■ TASK DETAILS
Without the pictures, give the records again exactly as they appear.

■ EXERCISE MATERIALS
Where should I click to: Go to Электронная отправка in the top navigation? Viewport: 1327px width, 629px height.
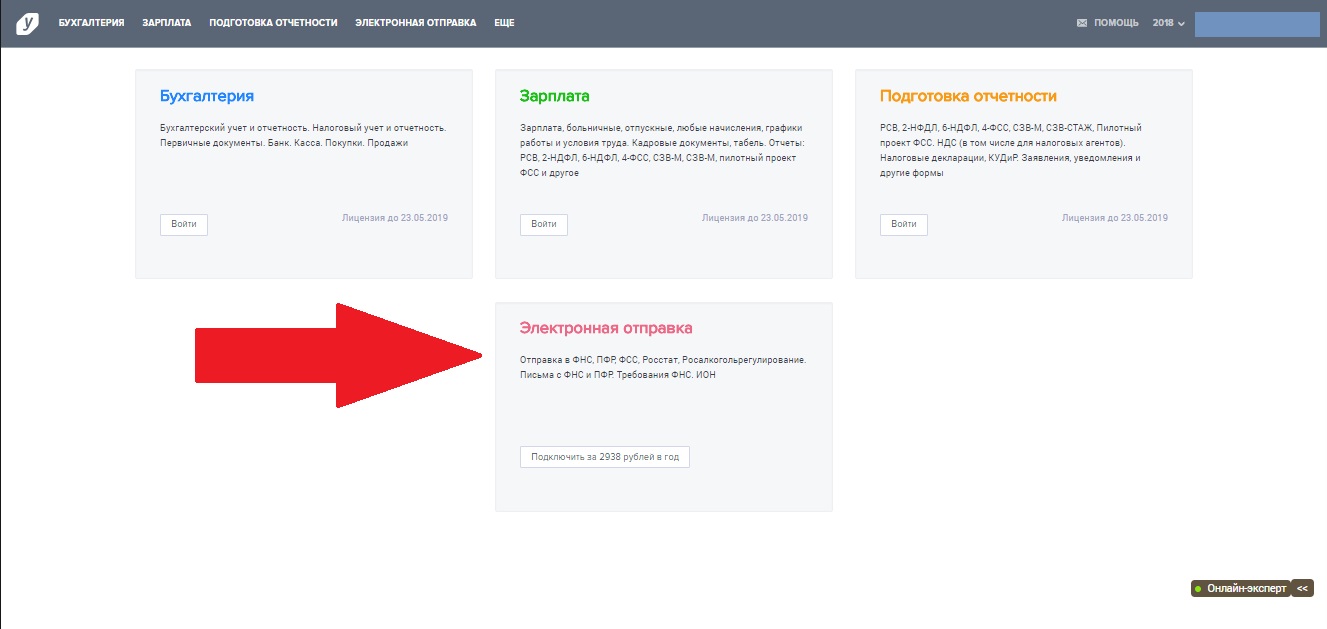tap(415, 23)
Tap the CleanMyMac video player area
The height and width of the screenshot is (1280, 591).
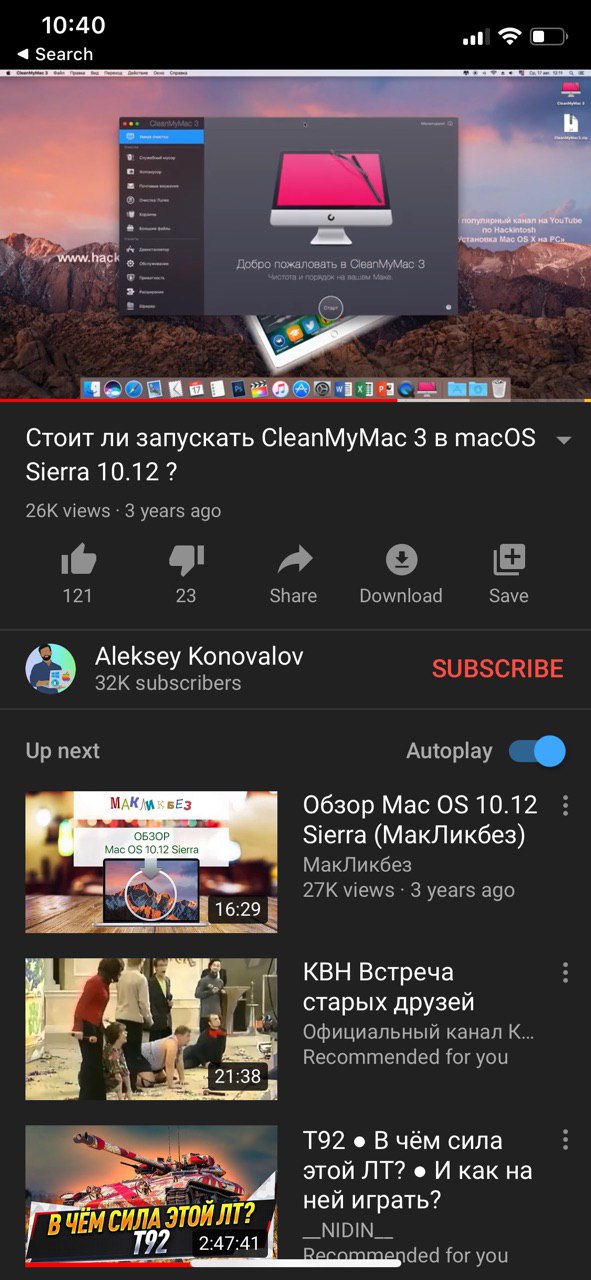(x=295, y=235)
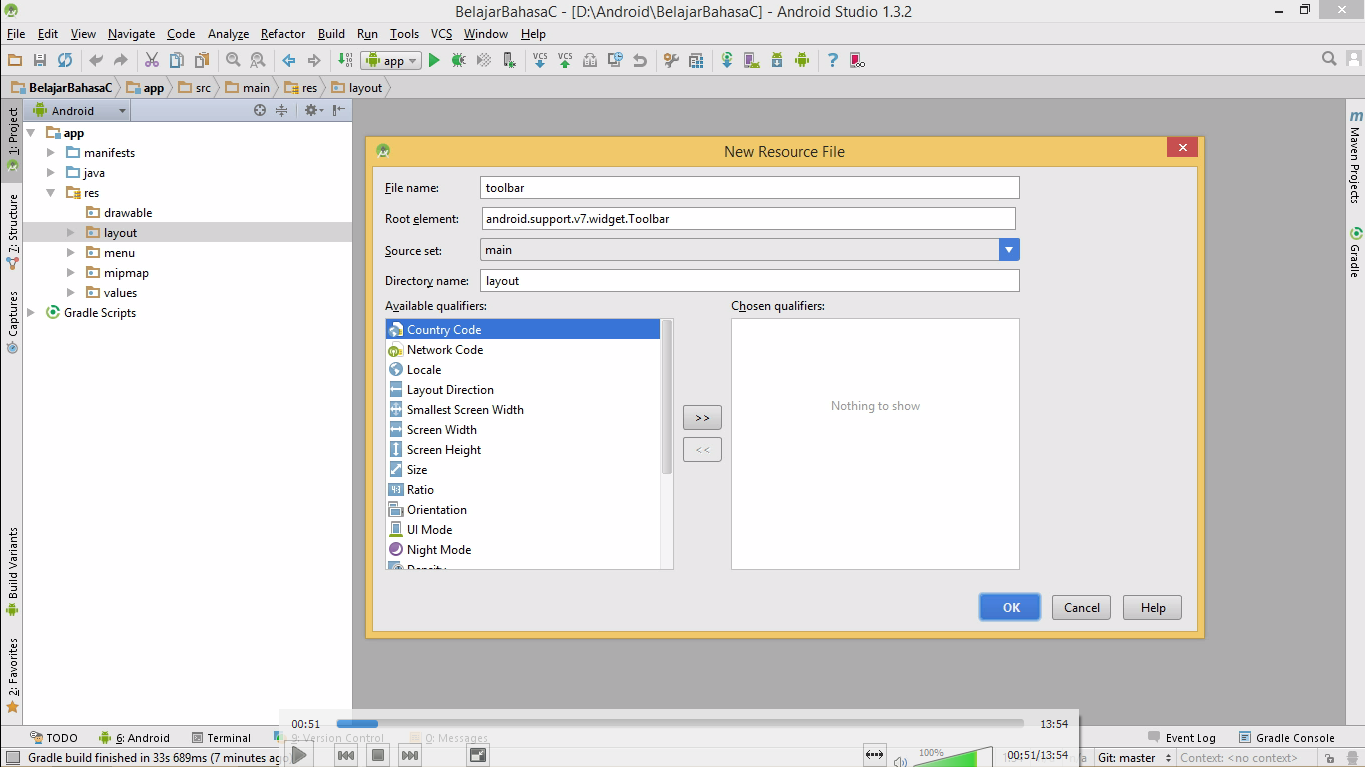Open the Source set dropdown
This screenshot has width=1365, height=767.
pos(1009,249)
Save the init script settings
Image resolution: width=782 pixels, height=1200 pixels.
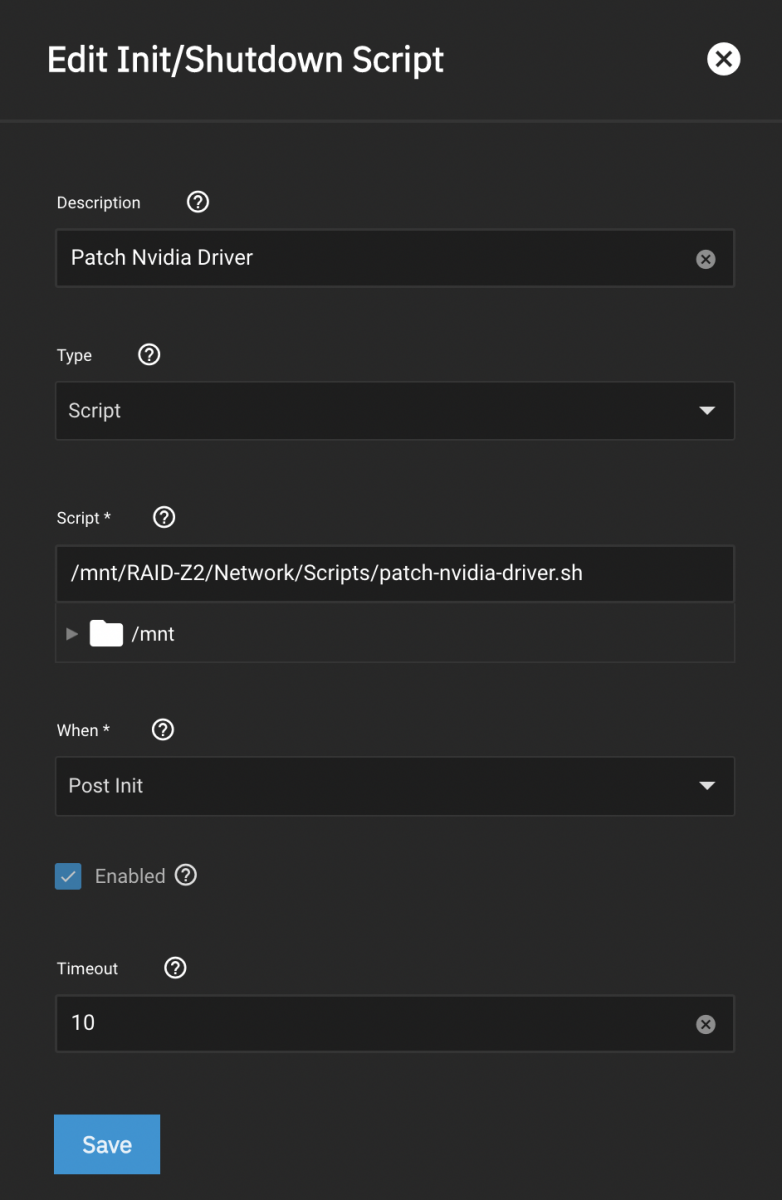[107, 1144]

■ WRITTEN REPLY
Where should I click to: Go to Электронная отправка in the top navigation? Viewport: 1327px width, 629px height.
tap(415, 23)
Tap the CleanMyMac video player area
The height and width of the screenshot is (1280, 591).
(x=295, y=235)
Open the Source set dropdown
This screenshot has width=1365, height=767.
pos(1009,249)
Save the init script settings
Image resolution: width=782 pixels, height=1200 pixels.
[107, 1144]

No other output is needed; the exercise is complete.